**How to complete this task**
In the press roundup on David Cameron's immigration crackdown, how much does the Daily Mail say this year's restrictions on out-of-work benefits for migrants will save taxpayers?

═══ Provided passage ═══

- The Sun says it’s a ‘Migrant Cop-Out‘:
‘David Cameron’s benefits crackdown for migrants is the window dressing Labour and Ukip say it is. Most aren’t here for handouts. They are fleeing broken eurozone economies for our greener pastures — and bust a gut to find work.
The PM cannot meaningfully tackle soaring immigration without winning back from the EU our power to limit their numbers, thus easing pressure on schools and hospitals. But he refuses even to ask.
Instead all he can do is make noise and hope it convinces a few wavering Ukippers to vote Tory. We doubt it will.’
- The Daily Mail asks ‘Why won’t Cameron come clean about immigration?‘:‘
In a carefully crafted effort to sound tough, David Cameron announces a crackdown on immigration that will ‘put Britain first’ and ensure that this country is no longer seen as a ‘soft touch’. If only the reality lived up to the rhetoric…The fact is that, taken together, all the restrictions on out-of-work benefits for migrants announced this year will save taxpayers only £500million. And that’s over a five-year period…
If only he admitted that EU law prevents him from restricting in-work benefits, he could turn his impotence to advantage. After all, he leads the only party offering a realistic hope of a referendum on our membership of the Brussels club. If he relies instead on posturing to lure Tory defectors back from Ukip, his party could live to regret it.’
- The Daily Express says ‘Cameron must stand up to Brussels on handouts‘:
‘By putting the needs of British people first his proposal will anger all those Eurocrats who are desperate to see the EU turned into a superstate. It is vital that he stays the course and does not allow the EU to bully him into watering down or abandoning these proposals.
If the Prime Minister is to have any success in claiming back powers from the EU he needs to be strong and stand up to Brussels. The sooner he does so the better.’
- The Daily Telegraph – the paper in which the Prime Minister made his case yesterday – gives Nigel Farage a platform to reply that ‘David Cameron’s EU diatribe fools no-one‘:
‘This isn’t a matter of opinion. This is European law. It means that any legislation that a UK government brings in to change benefits entitlement must apply equally to UK citizens, or face the fiercest opposition in the European courts. Put simply, the European Union in its current form will not allow the British Government to do the things that the Prime Minister says he wants to do to European migrants’ claims, without also applying those changes to his own people.’
- Migration Watch‘s Sir Andrew Green said the proposals were a step in the right direction but not ‘sufficient’:
“Net migration from the EU now is roughly half the total. We have to renegotiate with the European Union about the whole issue of freedom of movement for low-skilled workers.”

═══ Input data ═══

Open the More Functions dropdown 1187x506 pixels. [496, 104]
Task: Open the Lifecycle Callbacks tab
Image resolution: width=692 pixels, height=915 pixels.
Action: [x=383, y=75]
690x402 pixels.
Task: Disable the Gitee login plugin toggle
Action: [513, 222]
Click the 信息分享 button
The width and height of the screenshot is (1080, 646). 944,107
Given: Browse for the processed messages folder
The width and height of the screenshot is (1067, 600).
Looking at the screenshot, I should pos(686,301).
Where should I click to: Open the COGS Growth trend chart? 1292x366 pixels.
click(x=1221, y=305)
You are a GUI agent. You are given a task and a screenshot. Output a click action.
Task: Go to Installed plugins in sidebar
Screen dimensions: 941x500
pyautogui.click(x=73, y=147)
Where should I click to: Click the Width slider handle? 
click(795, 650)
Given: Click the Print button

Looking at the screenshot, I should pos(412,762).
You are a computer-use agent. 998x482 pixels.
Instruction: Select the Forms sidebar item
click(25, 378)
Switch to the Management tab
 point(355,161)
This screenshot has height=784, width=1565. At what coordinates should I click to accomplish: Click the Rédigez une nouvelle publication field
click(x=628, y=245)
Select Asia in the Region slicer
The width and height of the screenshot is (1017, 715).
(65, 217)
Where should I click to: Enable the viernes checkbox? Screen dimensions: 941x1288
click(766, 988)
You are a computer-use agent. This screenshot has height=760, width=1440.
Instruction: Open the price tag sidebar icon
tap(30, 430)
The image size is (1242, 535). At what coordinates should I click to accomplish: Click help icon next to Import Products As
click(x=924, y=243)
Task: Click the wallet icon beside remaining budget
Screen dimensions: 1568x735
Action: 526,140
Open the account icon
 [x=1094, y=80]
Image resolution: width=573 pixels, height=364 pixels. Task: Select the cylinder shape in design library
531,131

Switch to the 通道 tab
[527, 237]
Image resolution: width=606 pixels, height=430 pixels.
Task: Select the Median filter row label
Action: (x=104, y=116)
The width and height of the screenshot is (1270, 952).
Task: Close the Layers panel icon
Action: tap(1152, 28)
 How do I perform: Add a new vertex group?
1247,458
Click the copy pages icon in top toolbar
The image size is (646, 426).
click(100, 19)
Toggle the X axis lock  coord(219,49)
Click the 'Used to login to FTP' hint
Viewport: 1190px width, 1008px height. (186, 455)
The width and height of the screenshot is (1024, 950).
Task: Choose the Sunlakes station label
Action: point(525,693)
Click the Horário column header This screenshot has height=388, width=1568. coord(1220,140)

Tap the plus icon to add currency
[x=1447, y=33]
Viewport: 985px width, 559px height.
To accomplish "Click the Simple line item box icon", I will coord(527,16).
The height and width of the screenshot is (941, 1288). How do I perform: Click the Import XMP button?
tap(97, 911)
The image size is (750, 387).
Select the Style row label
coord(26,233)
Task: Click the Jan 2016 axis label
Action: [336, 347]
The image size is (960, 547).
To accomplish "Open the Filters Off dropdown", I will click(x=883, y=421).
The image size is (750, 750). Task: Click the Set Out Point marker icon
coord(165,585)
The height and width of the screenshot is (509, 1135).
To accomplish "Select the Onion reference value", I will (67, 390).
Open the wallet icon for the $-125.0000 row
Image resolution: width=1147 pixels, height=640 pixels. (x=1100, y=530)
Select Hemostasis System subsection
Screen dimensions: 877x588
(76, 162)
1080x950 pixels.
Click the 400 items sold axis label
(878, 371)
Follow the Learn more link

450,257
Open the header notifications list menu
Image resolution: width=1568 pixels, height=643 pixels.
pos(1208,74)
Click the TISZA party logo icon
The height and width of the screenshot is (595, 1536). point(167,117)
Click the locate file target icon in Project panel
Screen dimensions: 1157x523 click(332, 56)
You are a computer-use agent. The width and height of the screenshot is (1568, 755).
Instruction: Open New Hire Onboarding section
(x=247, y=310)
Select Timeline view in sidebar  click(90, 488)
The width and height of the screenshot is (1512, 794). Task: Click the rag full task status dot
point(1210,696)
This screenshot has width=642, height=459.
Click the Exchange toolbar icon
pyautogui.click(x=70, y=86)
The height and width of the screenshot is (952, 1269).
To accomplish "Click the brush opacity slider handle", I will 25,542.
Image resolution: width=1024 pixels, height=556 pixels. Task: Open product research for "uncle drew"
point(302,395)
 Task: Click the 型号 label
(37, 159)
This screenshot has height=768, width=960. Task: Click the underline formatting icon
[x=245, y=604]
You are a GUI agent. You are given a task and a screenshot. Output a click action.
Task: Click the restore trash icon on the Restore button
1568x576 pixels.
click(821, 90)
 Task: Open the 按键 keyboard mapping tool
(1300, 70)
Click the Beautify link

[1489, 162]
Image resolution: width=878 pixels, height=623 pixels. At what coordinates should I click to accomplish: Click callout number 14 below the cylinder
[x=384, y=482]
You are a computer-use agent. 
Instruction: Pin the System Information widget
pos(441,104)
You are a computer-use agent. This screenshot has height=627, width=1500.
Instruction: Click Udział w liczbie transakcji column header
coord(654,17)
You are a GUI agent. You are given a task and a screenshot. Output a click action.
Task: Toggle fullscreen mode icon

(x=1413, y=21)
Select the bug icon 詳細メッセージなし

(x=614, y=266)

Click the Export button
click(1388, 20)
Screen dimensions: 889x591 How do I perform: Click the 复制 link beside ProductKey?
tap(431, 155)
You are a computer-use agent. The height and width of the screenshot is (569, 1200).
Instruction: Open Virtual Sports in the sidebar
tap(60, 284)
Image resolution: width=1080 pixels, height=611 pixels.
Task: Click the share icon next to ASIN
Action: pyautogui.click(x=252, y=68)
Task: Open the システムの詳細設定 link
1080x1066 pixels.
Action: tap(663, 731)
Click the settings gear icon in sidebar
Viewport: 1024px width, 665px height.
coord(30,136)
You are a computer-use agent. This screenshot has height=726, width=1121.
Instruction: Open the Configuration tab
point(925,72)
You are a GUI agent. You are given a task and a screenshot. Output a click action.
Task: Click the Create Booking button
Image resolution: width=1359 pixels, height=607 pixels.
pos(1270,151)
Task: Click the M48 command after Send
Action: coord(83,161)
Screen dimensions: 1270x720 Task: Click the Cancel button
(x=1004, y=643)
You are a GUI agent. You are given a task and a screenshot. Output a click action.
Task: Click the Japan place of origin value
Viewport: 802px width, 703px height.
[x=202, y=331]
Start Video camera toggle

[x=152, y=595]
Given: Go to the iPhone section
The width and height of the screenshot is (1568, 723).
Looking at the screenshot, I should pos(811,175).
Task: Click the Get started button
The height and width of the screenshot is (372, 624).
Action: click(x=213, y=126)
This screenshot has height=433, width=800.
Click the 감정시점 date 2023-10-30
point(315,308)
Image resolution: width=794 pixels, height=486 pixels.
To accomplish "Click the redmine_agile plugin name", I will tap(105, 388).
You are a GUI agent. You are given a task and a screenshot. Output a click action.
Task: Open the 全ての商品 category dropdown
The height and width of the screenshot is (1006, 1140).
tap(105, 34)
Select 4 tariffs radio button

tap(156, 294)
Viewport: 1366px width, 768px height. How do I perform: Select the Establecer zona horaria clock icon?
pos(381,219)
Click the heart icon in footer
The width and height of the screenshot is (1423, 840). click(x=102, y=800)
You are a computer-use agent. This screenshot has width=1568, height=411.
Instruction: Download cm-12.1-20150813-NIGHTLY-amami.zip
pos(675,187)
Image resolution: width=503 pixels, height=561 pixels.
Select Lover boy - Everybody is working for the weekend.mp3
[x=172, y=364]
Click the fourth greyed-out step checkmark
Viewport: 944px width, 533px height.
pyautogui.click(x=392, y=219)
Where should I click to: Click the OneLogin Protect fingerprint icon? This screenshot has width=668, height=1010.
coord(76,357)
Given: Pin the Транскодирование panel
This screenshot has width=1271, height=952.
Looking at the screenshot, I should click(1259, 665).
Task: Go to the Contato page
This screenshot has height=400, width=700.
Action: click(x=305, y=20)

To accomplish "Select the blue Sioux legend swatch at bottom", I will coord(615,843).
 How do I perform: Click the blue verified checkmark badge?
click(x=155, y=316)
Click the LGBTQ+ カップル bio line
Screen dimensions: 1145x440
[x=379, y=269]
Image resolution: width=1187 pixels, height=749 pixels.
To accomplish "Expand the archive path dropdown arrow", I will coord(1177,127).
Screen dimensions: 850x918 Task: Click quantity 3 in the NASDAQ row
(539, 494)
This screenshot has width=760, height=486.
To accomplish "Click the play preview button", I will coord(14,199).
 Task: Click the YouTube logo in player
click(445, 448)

═══

**Result for this task**
Only £500million, over a five-year period.